**Exercise:** Leaving out the pictures, output the lines from the one that contains "This screenshot has" through the end of the material, exactly as they stand.

**Input data:**
##########
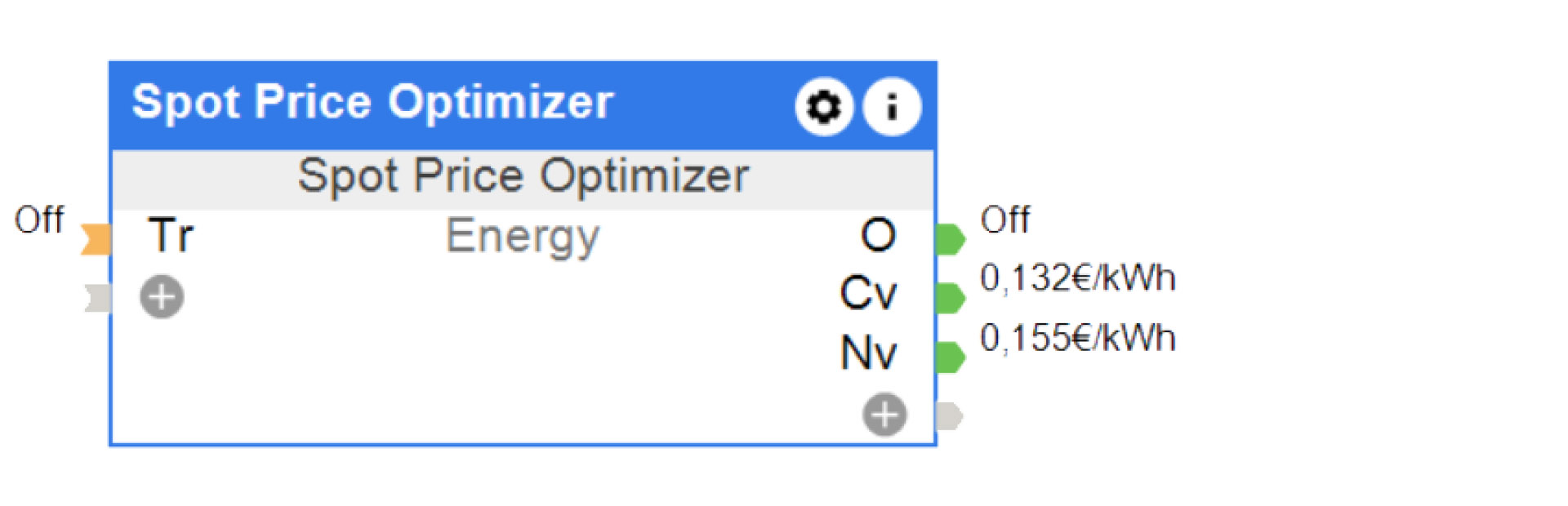Viewport: 1568px width, 506px height.
Task: Toggle the Off value at O output
Action: [x=1004, y=220]
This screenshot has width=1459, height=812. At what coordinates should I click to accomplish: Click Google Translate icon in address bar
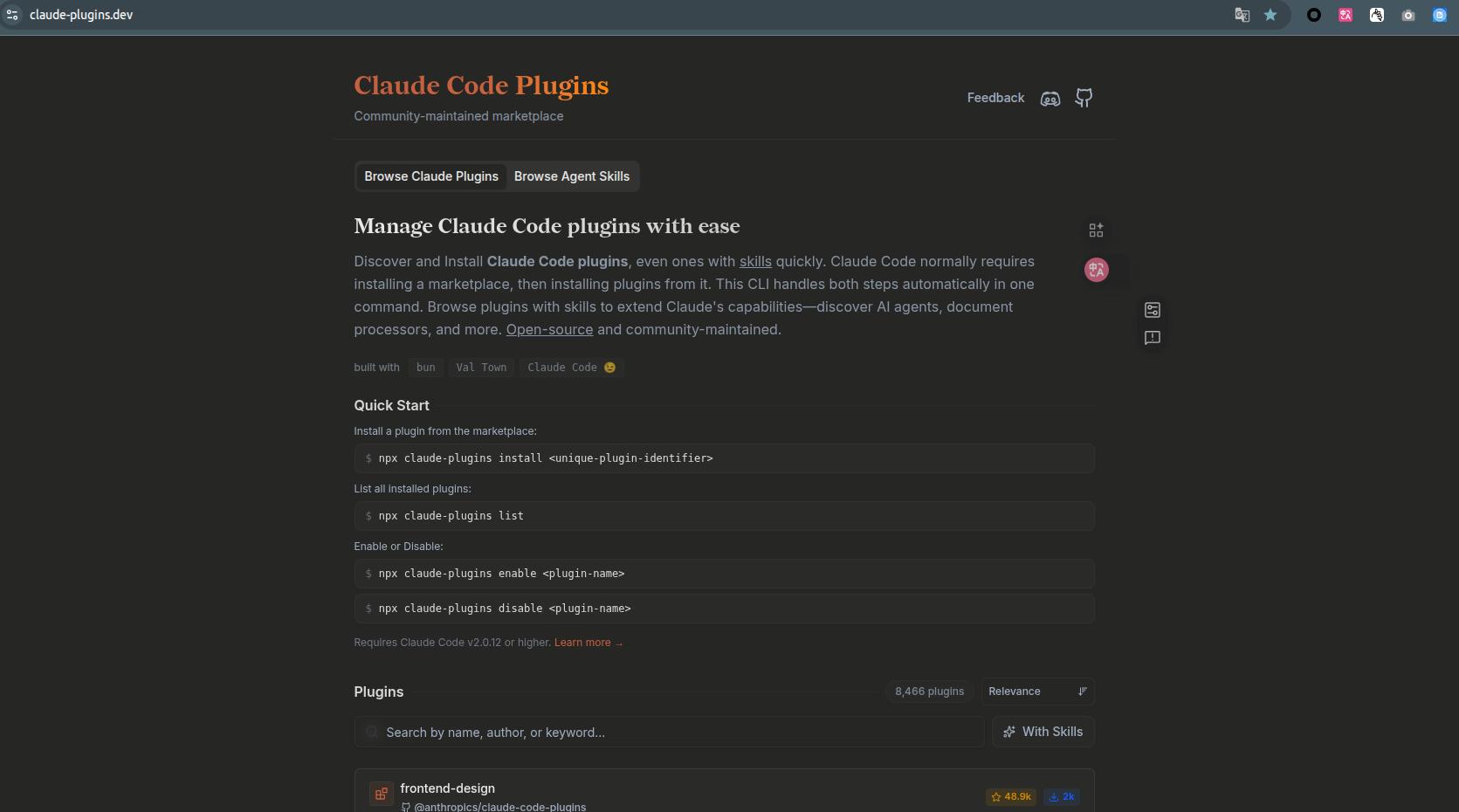[1242, 15]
##########
**Written answer:**
This screenshot has width=1459, height=812. At what coordinates should I click to accomplish: Click Google Translate icon in address bar
[1242, 15]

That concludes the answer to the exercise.